The San Antonio Riverwalk is an excellent example of harvesting assets that you already have, but perhaps have seen as impediments rather than as assets. Waterfronts are a key asset of communities in the Chesapeake Bay region, and especially for DC proper, which has both the Anacostia River and the Potomac River.

-- Anacostia Watershed Society
-- Anacostia Riverwalk Trail (DC DDOT)
-- Potomac Riverkeeper
-- The Future of the Anacostia (article from the Hill Rag)

In the report that I worked on for Cambridge Maryland, we discussed the necessity of linking the downtown to the waterfront as well as listing a number of ideas on how the community could better leverage its waterfront access as a revitalization asset.

Since working there, I have become a lot more conscious of Chesapeake Bay issues and the vastness of "the water" and its centrality to the identity of the Eastern Shore.

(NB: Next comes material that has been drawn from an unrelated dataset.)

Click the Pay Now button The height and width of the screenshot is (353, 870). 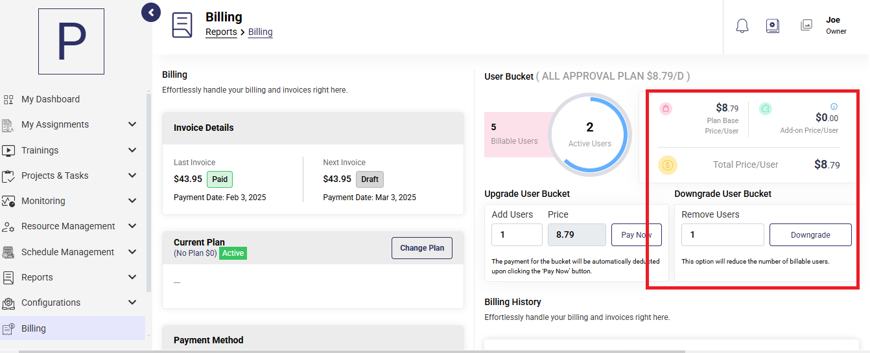pos(637,235)
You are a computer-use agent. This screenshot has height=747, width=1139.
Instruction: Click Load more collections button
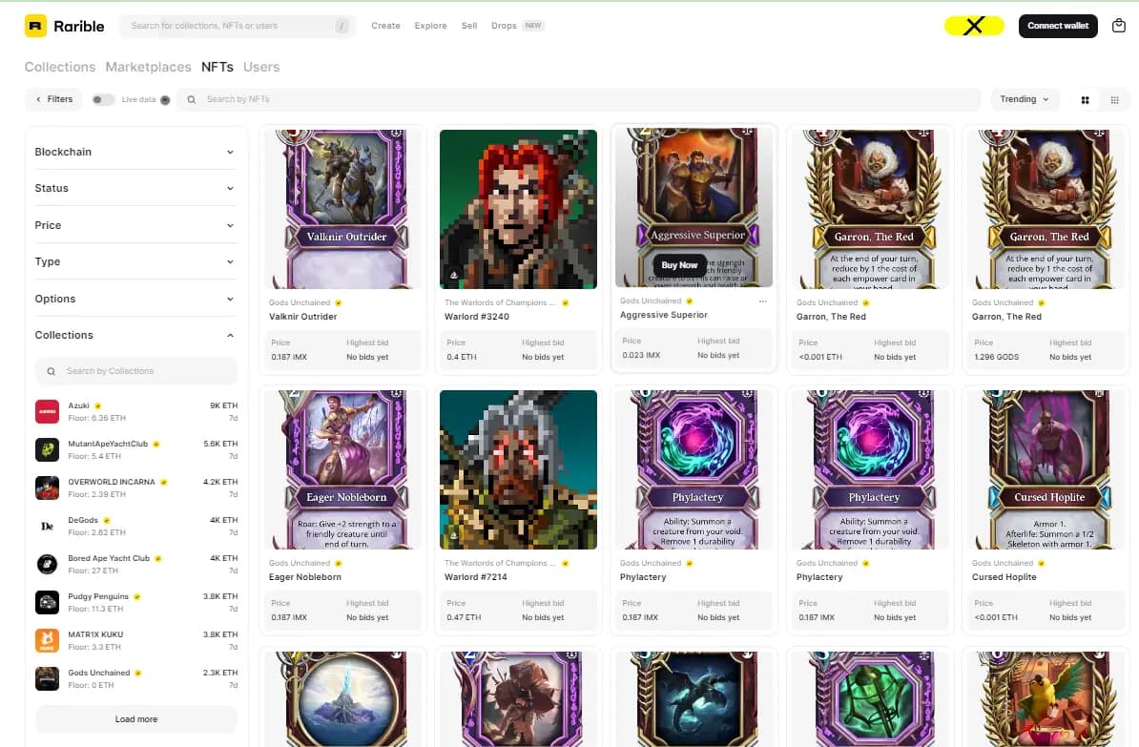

-- Chesapeake Bay Foundation

In the old days, travel in the region was fastest by boat, and there was steamboat service connecting communities throughout the region. One of my crazy ideas is to re-create a kind of Maryland-Virginia-DC "cruise" using a steamboat or two, comparable to the cruise operation that runs on the Great Lakes.

-- A Great Lakes Cruiser Makes a Stop in Rochester from R News (Rochester, NY)
Image, Source: digital file from intermediary roll film
Steamboat at the C. & O. (Chesapeake and Ohio Railway Company) piers, Newport News, Virginia. Library of Congress photo.